«Отреченное знание». Изучение маргинальной религиозности в XX и начале XXI века. Историко-аналитическое исследование - Павел Георгиевич Носачёв
Шрифт:
Интервал:
Закладка:
В этой фразе особый интерес для нас представляет мысль об условиях генезиса академического исследования религии, исследования, чья история укоренена в особом нововременном типе мышления, эта тема также нашла свое раскрытие в трудах Штукрада.
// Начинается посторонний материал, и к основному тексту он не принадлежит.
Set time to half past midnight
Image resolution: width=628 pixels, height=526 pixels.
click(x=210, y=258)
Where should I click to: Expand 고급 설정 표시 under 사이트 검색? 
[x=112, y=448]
Религиоведение как дискурсивная формация
Все замечания о дискурсивной природе естественных наук логично перенести на науки гуманитарные, религиоведение не станет здесь исключением. Для Штукрада история религиоведения — это прежде всего история религиоведов, людей, имеющих личные убеждения, национально-культурный багаж. Порожденное каждым из них религиоведение не есть изучение религии как таковой, это лишь проекция их внутренних представлений во внешний мир. Причем сама эта проекция не отпечаток личности, а новая конфигурация дискурсов. Так, труды Бубера и Шолема Штукрад оценивает как поиск иудейской идентичности, выраженный в «самоориентализации европейских иудеев»[536].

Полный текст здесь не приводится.